The data =
━━━━━━━━━━
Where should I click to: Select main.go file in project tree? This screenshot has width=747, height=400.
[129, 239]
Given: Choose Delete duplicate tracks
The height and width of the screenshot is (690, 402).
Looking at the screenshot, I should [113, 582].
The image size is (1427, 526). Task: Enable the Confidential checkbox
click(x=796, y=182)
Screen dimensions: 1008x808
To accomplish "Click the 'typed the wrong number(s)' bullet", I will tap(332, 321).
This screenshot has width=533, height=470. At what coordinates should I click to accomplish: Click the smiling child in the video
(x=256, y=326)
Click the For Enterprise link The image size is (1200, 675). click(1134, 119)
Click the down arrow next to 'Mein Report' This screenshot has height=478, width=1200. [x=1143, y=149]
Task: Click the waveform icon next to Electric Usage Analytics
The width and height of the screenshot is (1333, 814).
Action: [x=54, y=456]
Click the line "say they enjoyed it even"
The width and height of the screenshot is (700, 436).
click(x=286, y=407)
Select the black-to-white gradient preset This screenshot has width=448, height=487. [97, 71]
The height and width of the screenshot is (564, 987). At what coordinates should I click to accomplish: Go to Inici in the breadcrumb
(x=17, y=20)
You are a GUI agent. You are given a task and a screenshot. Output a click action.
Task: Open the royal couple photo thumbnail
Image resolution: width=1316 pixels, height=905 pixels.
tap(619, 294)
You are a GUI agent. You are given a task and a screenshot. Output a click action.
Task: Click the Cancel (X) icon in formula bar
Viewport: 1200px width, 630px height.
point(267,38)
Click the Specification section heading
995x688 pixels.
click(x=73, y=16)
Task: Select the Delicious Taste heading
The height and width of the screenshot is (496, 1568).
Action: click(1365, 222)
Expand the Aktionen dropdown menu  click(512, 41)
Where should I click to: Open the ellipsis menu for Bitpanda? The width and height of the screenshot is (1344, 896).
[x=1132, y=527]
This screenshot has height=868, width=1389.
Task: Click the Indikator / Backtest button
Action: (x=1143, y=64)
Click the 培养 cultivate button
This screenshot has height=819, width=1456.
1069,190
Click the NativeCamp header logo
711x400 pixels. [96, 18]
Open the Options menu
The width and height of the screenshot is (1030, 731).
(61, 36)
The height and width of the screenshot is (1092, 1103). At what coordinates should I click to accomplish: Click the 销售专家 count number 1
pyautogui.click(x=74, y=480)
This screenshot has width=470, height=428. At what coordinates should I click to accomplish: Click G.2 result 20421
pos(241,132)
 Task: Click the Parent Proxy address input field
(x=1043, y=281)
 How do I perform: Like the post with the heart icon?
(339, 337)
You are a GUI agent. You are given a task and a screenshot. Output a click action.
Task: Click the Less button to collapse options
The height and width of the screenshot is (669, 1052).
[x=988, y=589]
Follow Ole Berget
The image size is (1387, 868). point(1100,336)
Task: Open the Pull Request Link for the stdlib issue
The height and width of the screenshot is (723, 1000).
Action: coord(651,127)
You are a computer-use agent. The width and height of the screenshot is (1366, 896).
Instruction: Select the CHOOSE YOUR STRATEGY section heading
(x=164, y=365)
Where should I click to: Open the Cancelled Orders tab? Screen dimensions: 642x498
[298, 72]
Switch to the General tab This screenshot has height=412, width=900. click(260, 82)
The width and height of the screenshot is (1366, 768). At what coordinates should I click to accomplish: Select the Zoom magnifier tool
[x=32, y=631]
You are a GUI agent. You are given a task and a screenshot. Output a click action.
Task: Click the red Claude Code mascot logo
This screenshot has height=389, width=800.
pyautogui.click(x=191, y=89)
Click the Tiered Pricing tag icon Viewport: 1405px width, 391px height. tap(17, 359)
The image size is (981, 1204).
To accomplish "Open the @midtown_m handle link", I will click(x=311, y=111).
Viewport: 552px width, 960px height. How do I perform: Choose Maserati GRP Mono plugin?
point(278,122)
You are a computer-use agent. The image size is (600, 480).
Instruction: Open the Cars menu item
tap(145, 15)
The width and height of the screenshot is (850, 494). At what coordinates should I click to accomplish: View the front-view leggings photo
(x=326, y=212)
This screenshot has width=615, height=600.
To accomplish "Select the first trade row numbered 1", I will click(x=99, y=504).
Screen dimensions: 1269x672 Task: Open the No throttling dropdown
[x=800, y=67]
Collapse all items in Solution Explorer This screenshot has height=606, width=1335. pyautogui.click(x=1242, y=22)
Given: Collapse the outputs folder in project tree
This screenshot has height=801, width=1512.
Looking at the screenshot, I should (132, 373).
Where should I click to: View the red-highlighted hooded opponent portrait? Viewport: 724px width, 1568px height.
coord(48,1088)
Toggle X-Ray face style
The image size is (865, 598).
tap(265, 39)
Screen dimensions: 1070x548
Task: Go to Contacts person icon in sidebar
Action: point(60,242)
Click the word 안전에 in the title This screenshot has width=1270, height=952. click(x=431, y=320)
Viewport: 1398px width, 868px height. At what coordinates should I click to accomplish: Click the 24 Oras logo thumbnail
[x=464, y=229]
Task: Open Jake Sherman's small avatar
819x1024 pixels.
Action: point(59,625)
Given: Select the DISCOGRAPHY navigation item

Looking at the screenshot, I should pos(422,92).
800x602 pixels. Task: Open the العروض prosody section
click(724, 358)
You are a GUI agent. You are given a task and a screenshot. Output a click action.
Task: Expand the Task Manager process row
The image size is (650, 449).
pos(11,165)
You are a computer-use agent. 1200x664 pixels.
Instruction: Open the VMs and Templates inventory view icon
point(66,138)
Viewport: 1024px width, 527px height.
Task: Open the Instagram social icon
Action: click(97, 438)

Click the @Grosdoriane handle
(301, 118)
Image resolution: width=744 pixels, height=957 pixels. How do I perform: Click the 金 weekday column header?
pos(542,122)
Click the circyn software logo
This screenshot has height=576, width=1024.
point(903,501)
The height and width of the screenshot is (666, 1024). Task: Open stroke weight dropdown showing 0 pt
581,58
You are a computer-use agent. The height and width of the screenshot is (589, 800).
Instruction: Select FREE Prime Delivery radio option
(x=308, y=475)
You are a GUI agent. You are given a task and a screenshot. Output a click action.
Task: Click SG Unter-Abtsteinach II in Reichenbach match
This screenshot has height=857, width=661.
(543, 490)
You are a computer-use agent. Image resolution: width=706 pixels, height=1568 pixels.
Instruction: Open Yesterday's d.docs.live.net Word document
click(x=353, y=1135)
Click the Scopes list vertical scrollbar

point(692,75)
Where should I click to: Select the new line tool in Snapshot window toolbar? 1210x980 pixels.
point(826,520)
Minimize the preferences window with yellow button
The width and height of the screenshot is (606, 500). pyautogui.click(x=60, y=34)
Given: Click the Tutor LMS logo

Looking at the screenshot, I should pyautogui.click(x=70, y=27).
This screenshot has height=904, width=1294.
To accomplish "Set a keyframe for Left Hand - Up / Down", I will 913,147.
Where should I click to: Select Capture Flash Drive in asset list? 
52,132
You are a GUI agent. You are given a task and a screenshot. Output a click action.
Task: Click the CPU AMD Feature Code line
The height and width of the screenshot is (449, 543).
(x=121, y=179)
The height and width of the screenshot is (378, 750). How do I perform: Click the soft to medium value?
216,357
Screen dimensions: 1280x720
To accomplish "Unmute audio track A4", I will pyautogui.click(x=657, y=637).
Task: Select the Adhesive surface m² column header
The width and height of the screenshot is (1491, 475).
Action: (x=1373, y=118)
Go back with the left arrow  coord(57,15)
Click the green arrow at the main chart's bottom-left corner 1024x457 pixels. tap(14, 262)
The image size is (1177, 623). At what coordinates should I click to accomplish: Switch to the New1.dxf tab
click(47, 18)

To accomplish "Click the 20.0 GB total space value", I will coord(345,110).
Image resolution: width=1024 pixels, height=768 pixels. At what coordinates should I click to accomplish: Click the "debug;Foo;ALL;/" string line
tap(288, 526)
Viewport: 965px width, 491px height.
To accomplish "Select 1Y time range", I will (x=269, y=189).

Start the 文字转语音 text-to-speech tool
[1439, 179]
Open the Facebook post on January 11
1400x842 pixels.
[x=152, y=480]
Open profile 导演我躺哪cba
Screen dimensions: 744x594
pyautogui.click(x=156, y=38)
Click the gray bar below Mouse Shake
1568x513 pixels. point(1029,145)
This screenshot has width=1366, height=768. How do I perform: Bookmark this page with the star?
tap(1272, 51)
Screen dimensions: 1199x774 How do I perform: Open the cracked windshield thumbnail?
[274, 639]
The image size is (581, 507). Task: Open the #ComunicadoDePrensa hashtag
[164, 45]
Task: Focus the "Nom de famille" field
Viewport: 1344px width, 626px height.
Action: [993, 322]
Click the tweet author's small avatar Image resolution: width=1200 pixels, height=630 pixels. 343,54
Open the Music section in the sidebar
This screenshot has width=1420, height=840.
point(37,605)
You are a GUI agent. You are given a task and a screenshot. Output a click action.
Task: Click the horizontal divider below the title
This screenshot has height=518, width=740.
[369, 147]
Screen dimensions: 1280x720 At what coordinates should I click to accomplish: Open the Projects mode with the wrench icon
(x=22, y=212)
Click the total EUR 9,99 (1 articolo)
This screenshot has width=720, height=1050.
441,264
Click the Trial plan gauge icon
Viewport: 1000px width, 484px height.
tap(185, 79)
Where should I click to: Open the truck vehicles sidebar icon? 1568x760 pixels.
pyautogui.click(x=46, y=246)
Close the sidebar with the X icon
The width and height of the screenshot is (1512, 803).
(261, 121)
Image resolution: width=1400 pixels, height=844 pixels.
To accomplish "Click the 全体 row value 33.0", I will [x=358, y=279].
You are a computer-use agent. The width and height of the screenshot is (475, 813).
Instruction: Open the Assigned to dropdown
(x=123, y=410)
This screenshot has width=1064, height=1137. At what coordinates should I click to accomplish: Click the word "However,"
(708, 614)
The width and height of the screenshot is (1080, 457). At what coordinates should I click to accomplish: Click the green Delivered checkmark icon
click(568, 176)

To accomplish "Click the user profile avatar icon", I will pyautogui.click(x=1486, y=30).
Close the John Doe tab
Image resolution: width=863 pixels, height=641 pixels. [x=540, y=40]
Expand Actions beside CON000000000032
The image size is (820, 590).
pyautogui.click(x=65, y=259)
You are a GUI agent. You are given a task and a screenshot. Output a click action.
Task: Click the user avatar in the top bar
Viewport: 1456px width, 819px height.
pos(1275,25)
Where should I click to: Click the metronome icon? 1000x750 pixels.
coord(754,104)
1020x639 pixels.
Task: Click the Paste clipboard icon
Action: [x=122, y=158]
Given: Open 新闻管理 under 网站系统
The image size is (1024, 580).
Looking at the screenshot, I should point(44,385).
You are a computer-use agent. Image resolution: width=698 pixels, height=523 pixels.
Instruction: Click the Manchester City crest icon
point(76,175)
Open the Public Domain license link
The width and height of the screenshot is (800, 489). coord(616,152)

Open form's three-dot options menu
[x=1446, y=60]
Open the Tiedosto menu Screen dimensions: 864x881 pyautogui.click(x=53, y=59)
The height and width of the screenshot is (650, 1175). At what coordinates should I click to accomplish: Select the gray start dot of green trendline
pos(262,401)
━━━━━━━━━━
What you should do = Within the records above, count the lines that contain "total" and give the number with nothing added.

Result of the exercise = 2